In the manuscript, the authors acknowledge the scarcity of direct literature on workplace sleepiness and glucose fluctuations, which justifies the relevance of this scoping review. They also highlight technological advances, such as continuous glucose monitoring (CGM) and non-invasive measurements, which open new opportunities for applied research in occupational settings. However, potential confounders—such as chronotype, type of work (cognitive vs. physical), or caffeine consumption—are not discussed, even though these factors may significantly influence both sleepiness and glycemic responses.

Thank you for your important point. It's very helpful. I've added the following as the second paragraph from the bottom of the Discussion section.

“Building on recent technological advances, future applied workplace research should incorporate the assessment of key potential confounders. Individual chronotype (e.g., morningness–eveningness), job characteristics (cognitive vs. physical workload), and caffeine consumption each influence both sleepiness and glycemic responses. For chronotype, individuals with stronger eveningness or greater social jetlag tend to exhibit lower daytime alertness, higher fasting glucose and HbA1c, and an elevated risk of type 2 diabetes [43]. Regarding job characteristics, prolonged cognitively demanding, predominantly sedentary work increases mental fatigue and sleepiness. In contrast, interrupting sedentary time with short bouts of light walking reduces postprandial glycemic and insulinemic responses, as shown by intervention trials and reviews. Moreover, physically active tasks enhance skeletal muscle glucose uptake and improve insulin sensitivity; for example, aerobic exercise augments mitochondrial function and insulin receptor activity, and with continued practice, lowers fasting glucose and HbA1c levels. By contrast, seated cognitive work expends little energy and predisposes workers to postprandial hyperglycemia. Experimentally, brief stair‐climbing after meals significantly attenuates the rise in postprandial glucose, indicating that modest activity breaks blunt glycemic spikes and supporting the utility of exercise interventions within cognitively oriented, sedentary workplaces [44]. These observations are consistent with, and extend, prior findings by Wennberg et al. [26] and Brocklebank et al. [27]. Caffeine use is also common among workers (e.g., coffee, energy drinks). Through central adenosine-receptor antagonism, caffeine increases wakefulness and reduces sleepiness; however, it acutely decreases insulin sensitivity and can transiently shift glycemia upward [45].

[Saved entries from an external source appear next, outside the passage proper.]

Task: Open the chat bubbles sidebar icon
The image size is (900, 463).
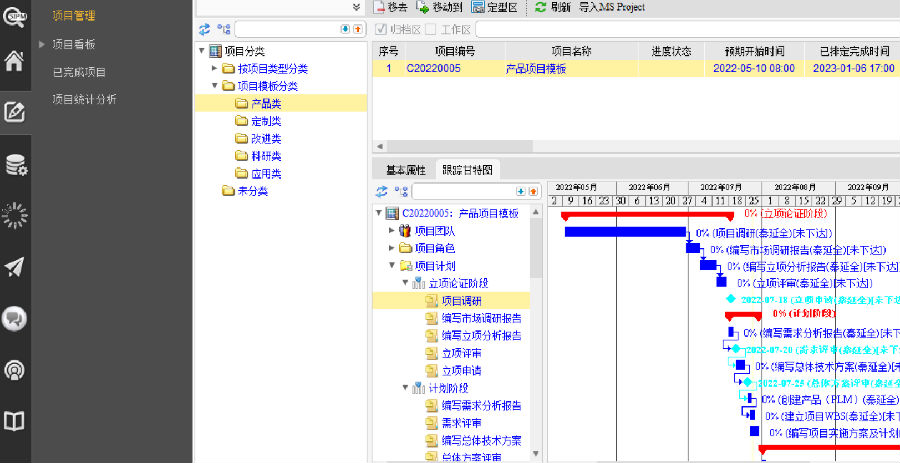Action: [x=14, y=318]
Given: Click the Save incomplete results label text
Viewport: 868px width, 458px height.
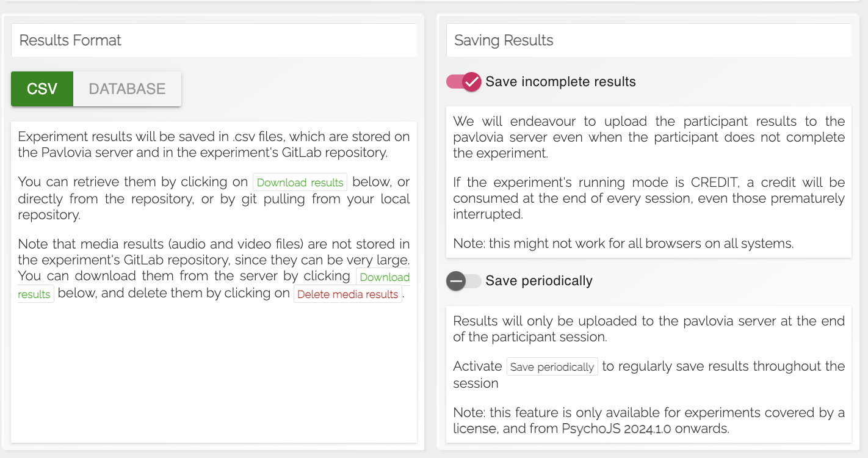Looking at the screenshot, I should pyautogui.click(x=560, y=82).
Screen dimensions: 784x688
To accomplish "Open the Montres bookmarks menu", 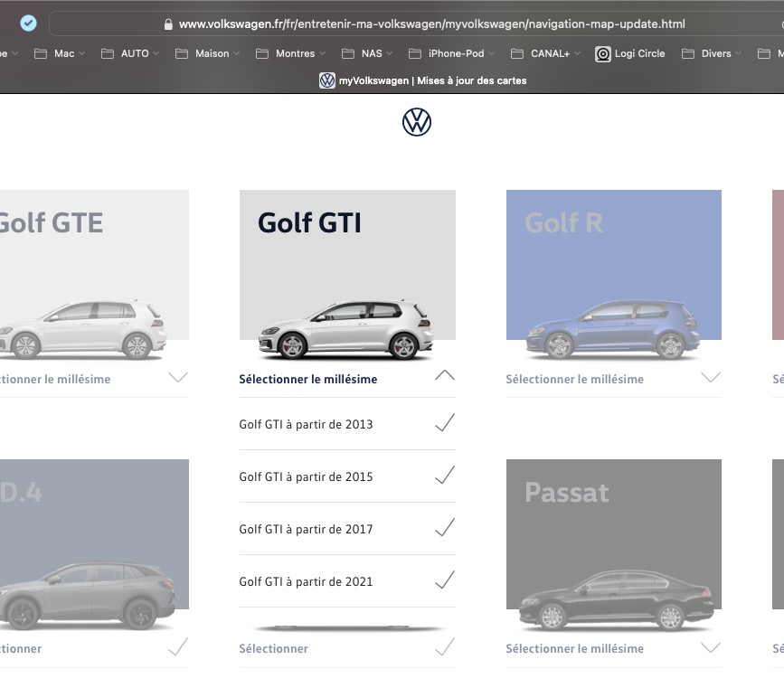I will pos(290,53).
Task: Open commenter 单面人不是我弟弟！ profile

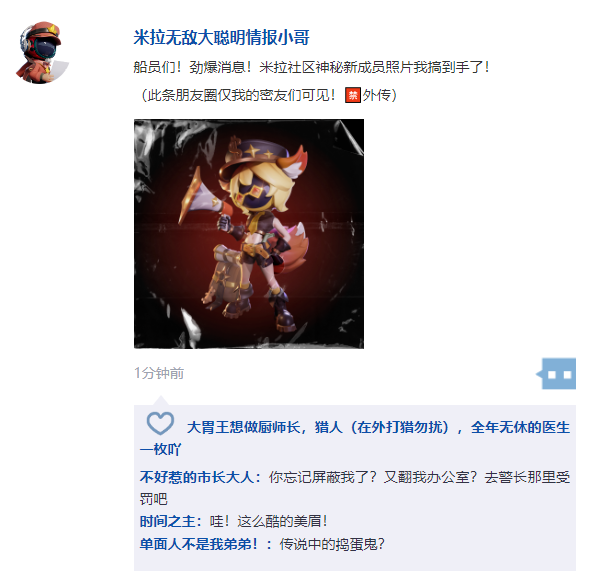Action: [199, 544]
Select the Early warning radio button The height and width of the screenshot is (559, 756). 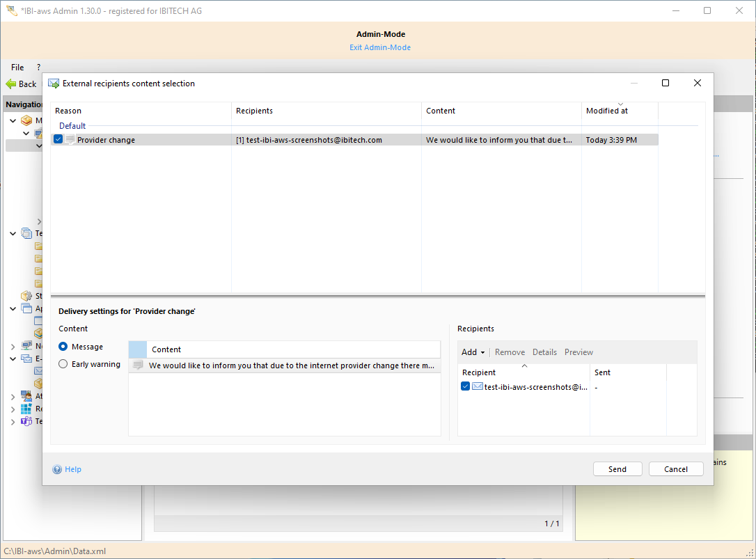point(63,364)
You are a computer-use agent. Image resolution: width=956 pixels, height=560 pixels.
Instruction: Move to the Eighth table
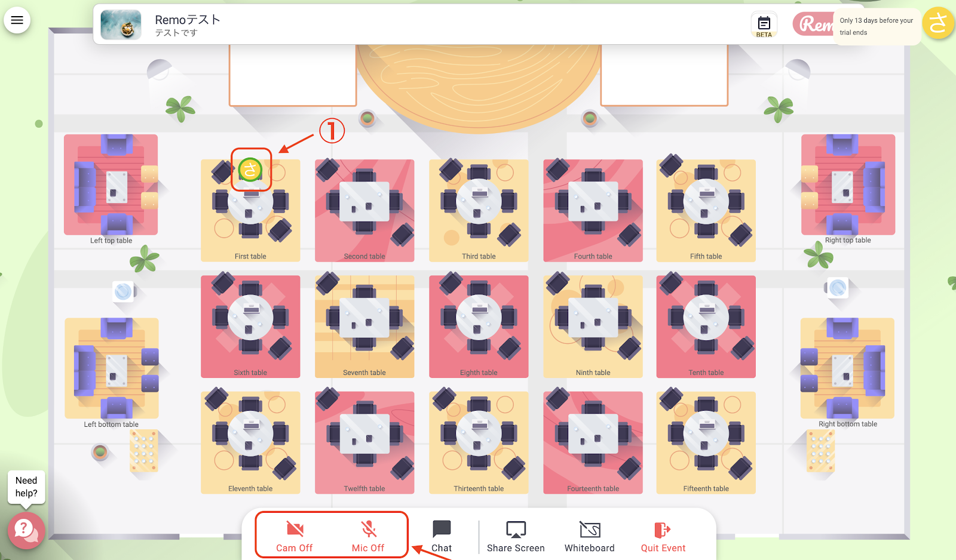click(479, 327)
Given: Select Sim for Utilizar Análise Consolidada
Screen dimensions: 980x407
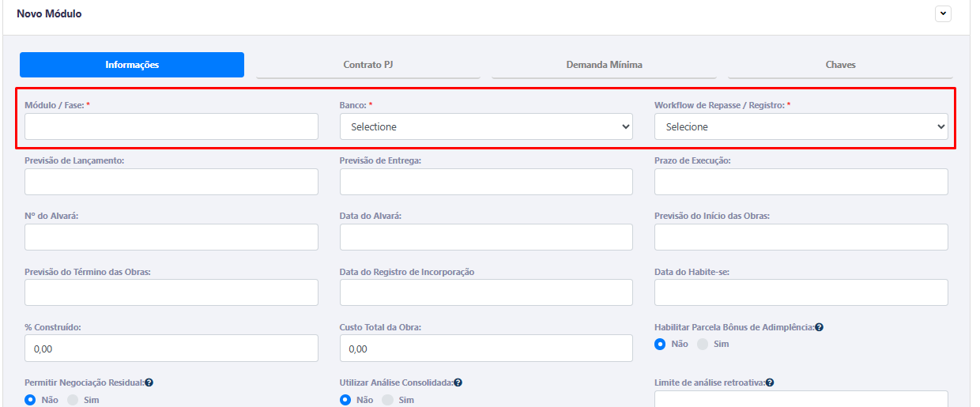Looking at the screenshot, I should [387, 400].
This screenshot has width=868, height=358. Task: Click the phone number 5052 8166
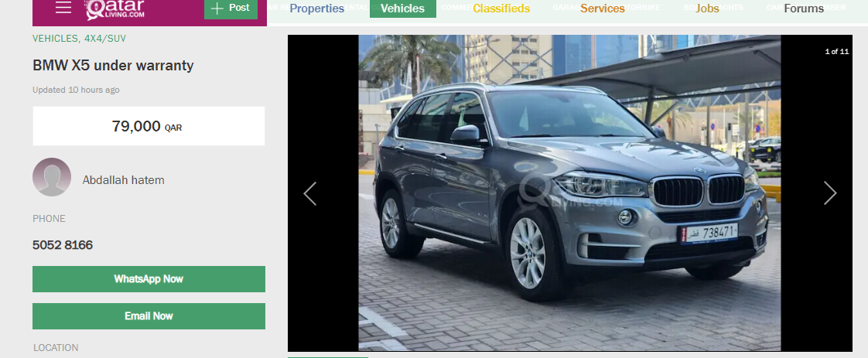click(x=63, y=245)
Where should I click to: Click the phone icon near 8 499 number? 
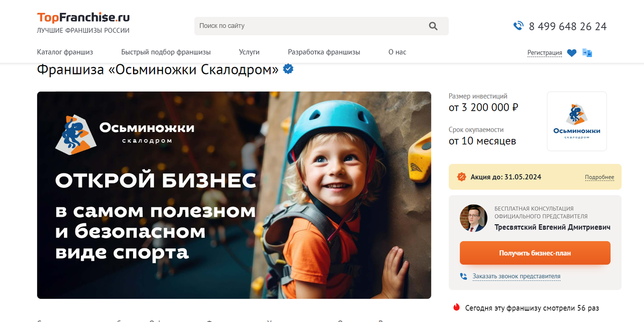[x=518, y=26]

 Taken together, these mechanisms and empirical findings suggest that chronotype, job characteristics, and caffeine intake can serve as significant confounders when assessing postprandial sleepiness and glycemic trajectories. Appropriately controlling these variables is essential for isolating the specific impact of dietary factors on productivity and for designing more targeted and effective workplace interventions.”

Reviewer 2 Report

Comments and Suggestions for Authors

Review of “Evaluating sleepiness that affects work productivity: a scoping review”

 

-Title: I suggest including information that indicates the main methods are tied to “food intake” and “blood glucose levels”, as it initially did not seem to be a paper that would fit the scope of Nutrients.

-Abstract, objective: “caused by fluctuations in food” would it be “food intake”?

-Abstract, methods: please, put all the databases that were searched (and not “such as”).

-Abstract, line 24: It seems that there is a missing word before “extracted”.

-Main text: Please, move the prisma flow diagram to the results section, as the checklist suggests.

-Table 2: Please, create a column with the “type of study”. It is difficult to determine whether the studies were controlled trials (randomized or not) or observational studies. Maybe there is some cue to it in the “effects of eating” but this nomenclature is awkward.

-Table 2: The column “participants' characteristics” is also awkward, since it brings several information such as the sample size. Authors could reframe Table 2, ensuring that each column represents only one piece of information (and not multiple pieces). And maybe move the last column “summary” to a new table where the results of each paper could be better explored and summarized (since this table is already too narrow). Columns “authors” and “year of publication” could be merged. Column Age displays “SD = XX” and also includes “+-”, which can be confusing.

-Table 2: Please, be consistent if reporting the male/female ratio by % or by actual numbers.

-Table 2, study 2: Please, define what “young” actually means. Show the actual age range.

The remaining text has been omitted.